As one gets older, staying active becomes more important, even if it’s just 30 minutes a day of a low-impact exercise, according to Kaiser Permanente lifestyle educator MariaElena Alberici. 

“A good fitness goal for seniors is 20 to 30 minutes of aerobic activity per day,” she said, “and it doesn’t have to be done all at the same time. Research shows that you can still reap the benefits even if you break it up into two, 15-minute periods.” 

Low-impact exercises are those that require one to keep one foot on the ground to avoid pressure or pain on the knees or ankles, further alleviating stress or pressure on one’s joints and promote better coordination. Some examples include walking, swimming, bicycling or water aerobics, whereas high-impact activities are those that would require one to run, jump or pound the ground frequently, like jumping rope or long-distance runs. 

Here are some low-impact activities to try at home or a park, including some you can follow along virtually as taught by Santa Clarita-based instructors. 


Whether you’re dealing with a chronic condition or recovering from an injury or surgery, yoga is a great way to incorporate as a healing method or as a daily activity. 

Yoga can help with back pain relief, improve balance and flexibility, reduce body-wide inflammation and help you sleep better at night, according to officials with Henry Mayo Newhall Hospital Fitness and Health. 

Johns Hopkins Medicine, which offers on its website several poses and the benefits of each, offers these low-impact poses: 

Tree pose: Balance on one foot, while holding the other foot to your calf or above the knee (but never on the knee) at a right angle. Try to focus on one spot in front of you, while you balance for 1 minute. 

Downward Dog pose: Get on all fours, then tuck your toes under and bring your sitting bones up, so that you make a triangle shape. Keep a slight bend in your knees, while lengthening your spine and tailbone.

Legs up the Wall pose: Sit with your left side against a wall, then gently turn right and lift your legs up to rest against the wall, keeping your back on the floor and your sitting bones close to the wall. You can remain in this position for 5 to 15 minutes. 

Chair pilates

If you are limited to work from a chair or with a chair, a 15-minute chair pilates session can help target anything from activating one’s core to flexibility and strength. And the Bella Vida Santa Clarita Valley Senior Center offers weekly, virtual classes to those interested in a quick but effective set of exercises, according to Blyth Birchall, coordinator of daily activities. 

“The benefits of chair pilates are endless: improved posture, better flexibility, and increased muscle strength and balance,” reads the senior center class description. 

To start, grab a robust chair and place it in a room with ample space around you and remove your shoes and socks. One exercise to try is single-leg calf raises. Simply place both feet flat on the floor and look straight ahead. Next, raise one foot and lift the heel as high as possible using your toes and then lower the heel back. Repeat the process for each side by performing two to three sets of 10 repetitions. 

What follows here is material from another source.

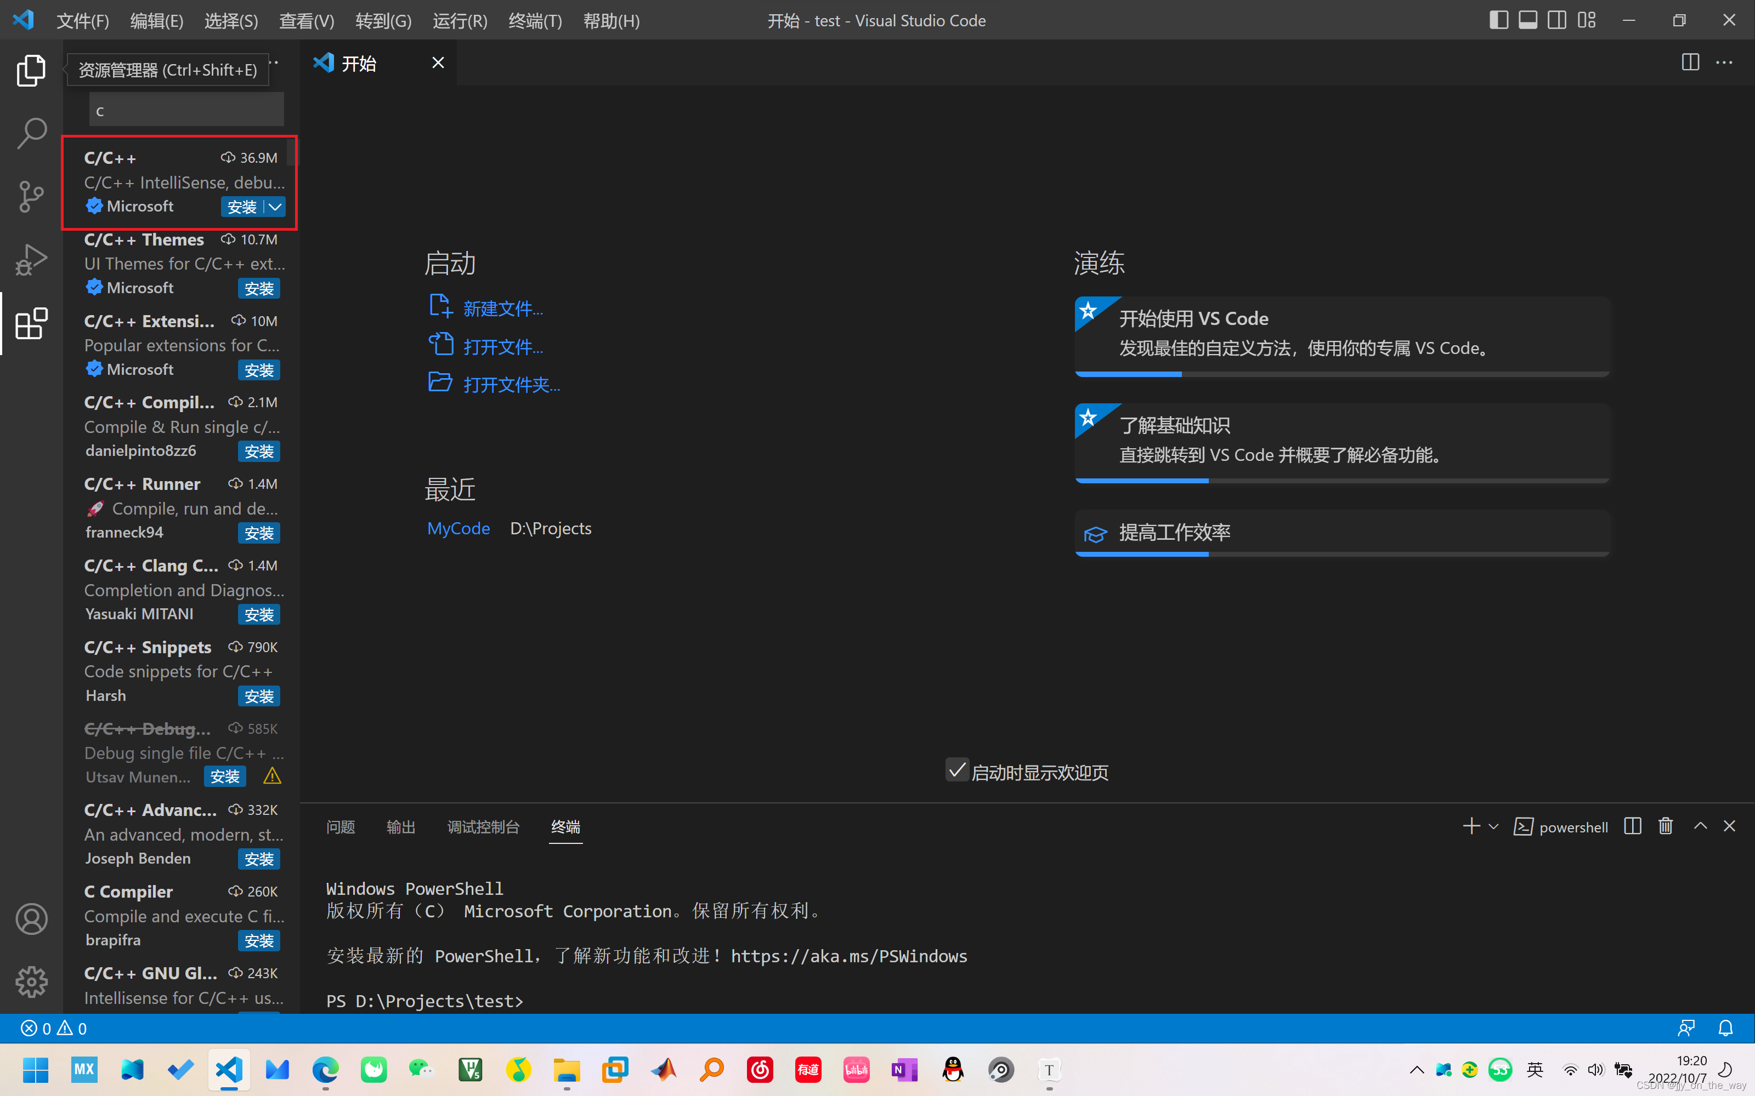Open the Run and Debug view icon
The width and height of the screenshot is (1755, 1096).
[30, 260]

Another exercise is conducting seated shoulder presses. With both feet flat on the ground while sitting in your chair, use a set of lightweight dumbbells at your shoulders with your elbows bent. You’ll then want to extend your elbows by pressing your arms straight up before lowering them back to the starting positions. Repeat the process by performing two to three sets of 10 repetitions. 

Tai chi 

MariaElena, a certified fitness professional, recommends tai chi for seniors looking for non-impact aerobic exercise.

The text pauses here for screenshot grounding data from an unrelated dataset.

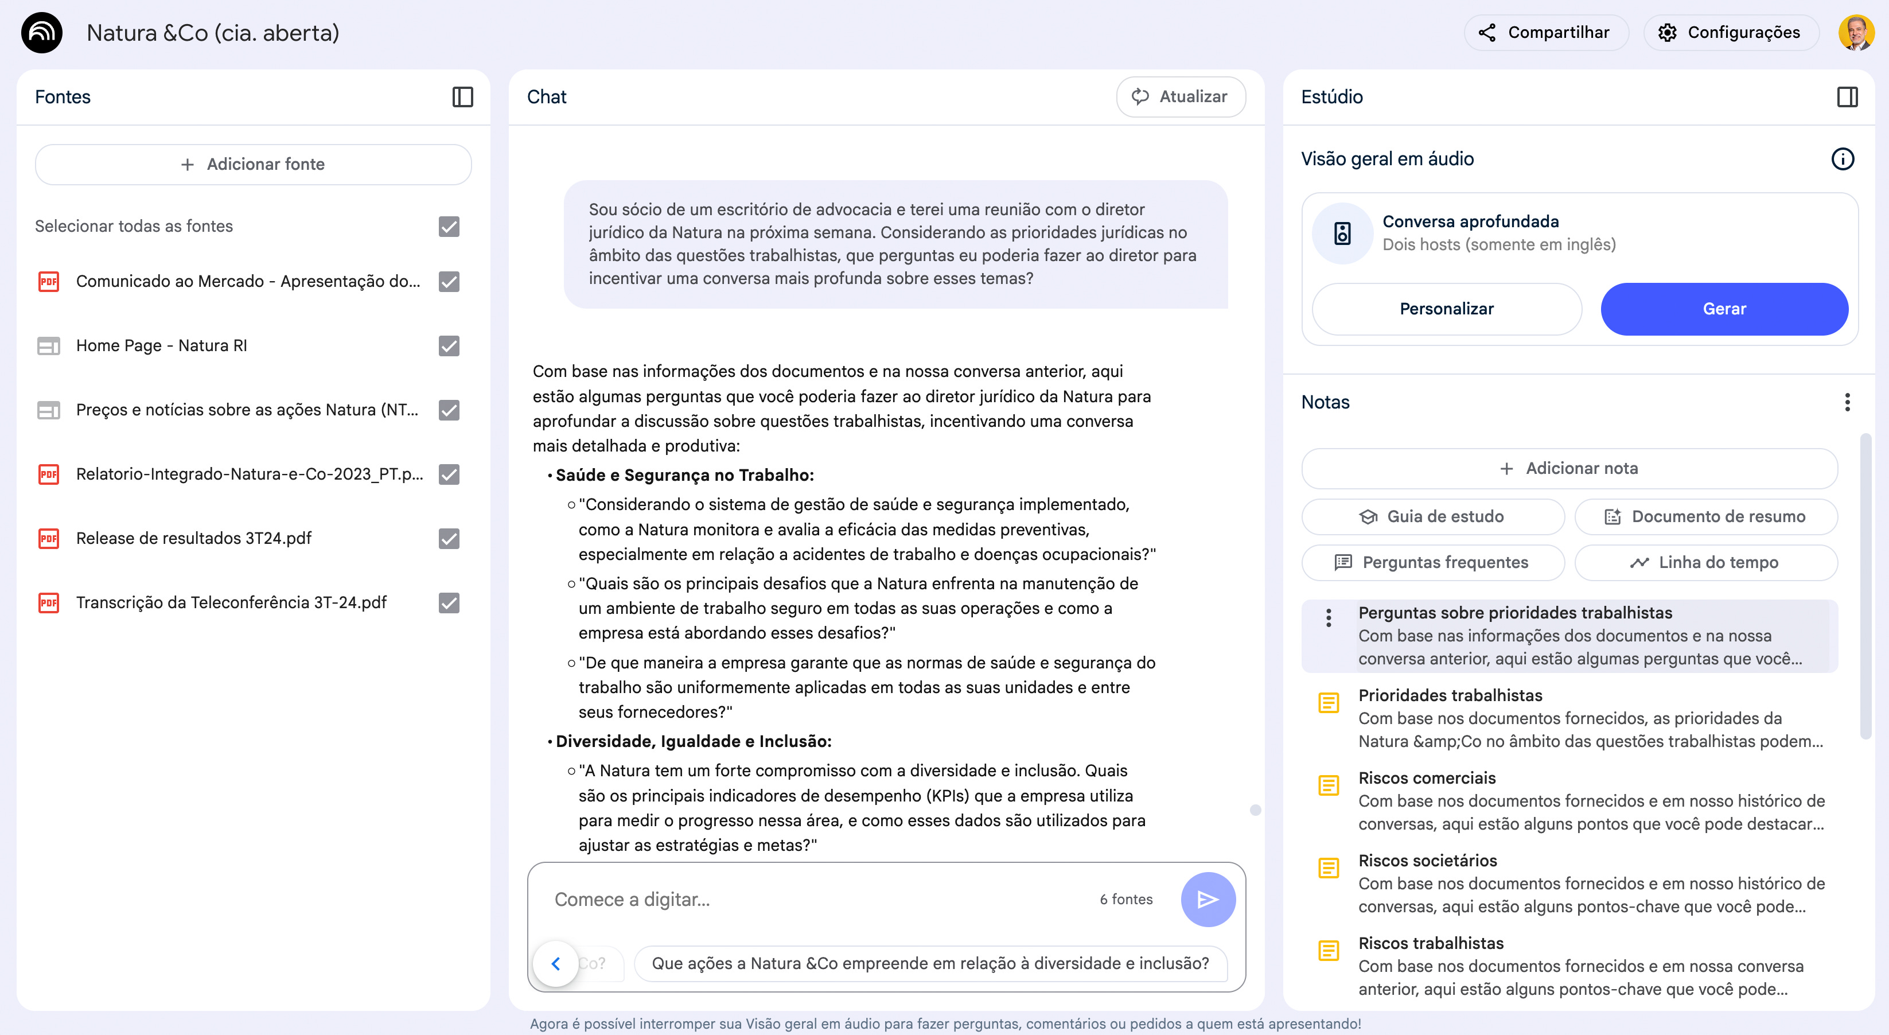Click Adicionar fonte button

click(253, 164)
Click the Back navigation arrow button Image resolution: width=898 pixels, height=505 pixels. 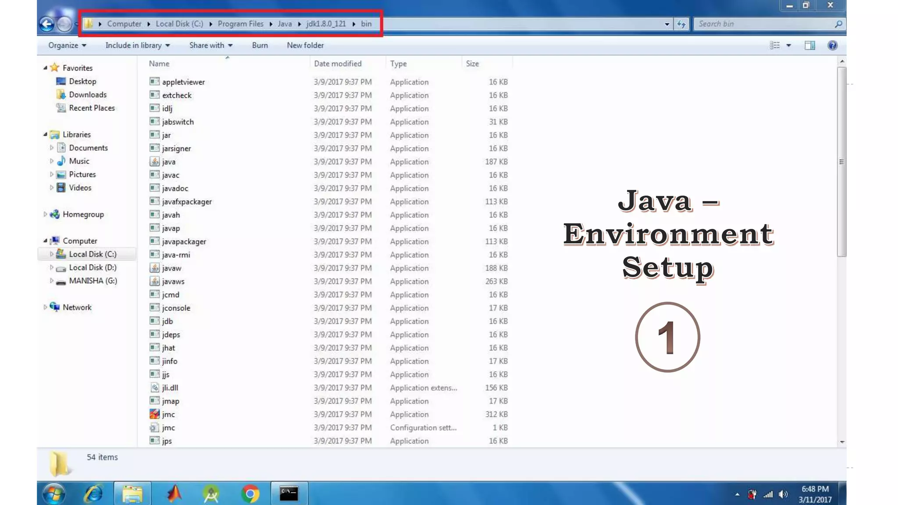point(46,24)
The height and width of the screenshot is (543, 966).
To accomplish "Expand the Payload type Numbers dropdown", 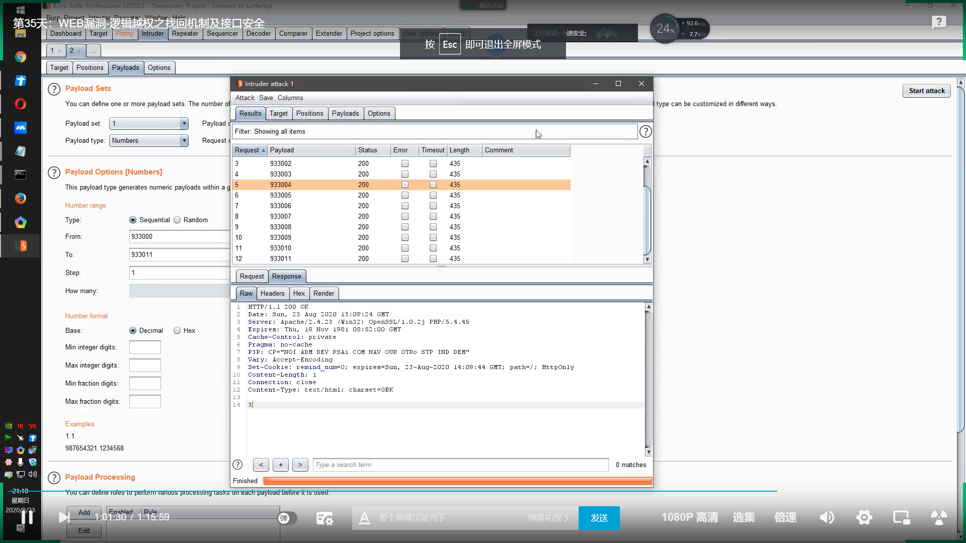I will pyautogui.click(x=184, y=141).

“The slow movements and deep breathing of tai chi are very beneficial for seniors,” she said. “Research strongly suggests that the practice of tai chi may deliver many health benefits in areas such as mental health, immune system response, and balance and fall prevention.”

“For seniors with frailty or sarcopenia,” she added, “modified tai chi movements can be performed while seated.”

Virtual Tai Chi classes are also a good option for seniors right now due to the stay-at-home orders, she said.  

The senior center also offers Tai Chi/Meditation for Good Health classes Tuesdays at 11 a.m. via Zoom. Attendees can participate while seated, standing, or both. 

“If practiced, they may ease arthritis aches and improve core strength, as well as increase flexibility and range of motion,” reads the class description. “Your practice may improve physical balance with your body and mental balance with improved attention and memory.”